| Collected data |
----------------------------------------

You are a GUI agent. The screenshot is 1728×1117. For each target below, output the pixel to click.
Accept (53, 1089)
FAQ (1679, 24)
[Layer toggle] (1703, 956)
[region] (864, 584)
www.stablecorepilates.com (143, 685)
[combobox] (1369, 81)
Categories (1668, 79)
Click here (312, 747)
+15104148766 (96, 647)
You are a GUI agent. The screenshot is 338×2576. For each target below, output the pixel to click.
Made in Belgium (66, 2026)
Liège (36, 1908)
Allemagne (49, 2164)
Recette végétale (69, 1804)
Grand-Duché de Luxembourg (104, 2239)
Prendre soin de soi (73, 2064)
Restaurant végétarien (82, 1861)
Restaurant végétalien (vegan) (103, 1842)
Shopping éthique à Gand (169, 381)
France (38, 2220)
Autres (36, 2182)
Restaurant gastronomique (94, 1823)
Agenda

----------------------------------------

| What you have to do |
Copy exactly the lines from the one containing "[Layer toggle] (1703, 956)" through the last line of the records, both included, and nothing else.

| Response to the exercise |
[Layer toggle] (1703, 956)
[region] (864, 584)
www.stablecorepilates.com (143, 685)
[combobox] (1369, 81)
Categories (1668, 79)
Click here (312, 747)
+15104148766 (96, 647)
You are a GUI agent. The screenshot is 338×2576. For each target below, output the pixel to click.
Made in Belgium (66, 2026)
Liège (36, 1908)
Allemagne (49, 2164)
Recette végétale (69, 1804)
Grand-Duché de Luxembourg (104, 2239)
Prendre soin de soi (73, 2064)
Restaurant végétarien (82, 1861)
Restaurant végétalien (vegan) (103, 1842)
Shopping éthique à Gand (169, 381)
France (38, 2220)
Autres (36, 2182)
Restaurant gastronomique (94, 1823)
Agenda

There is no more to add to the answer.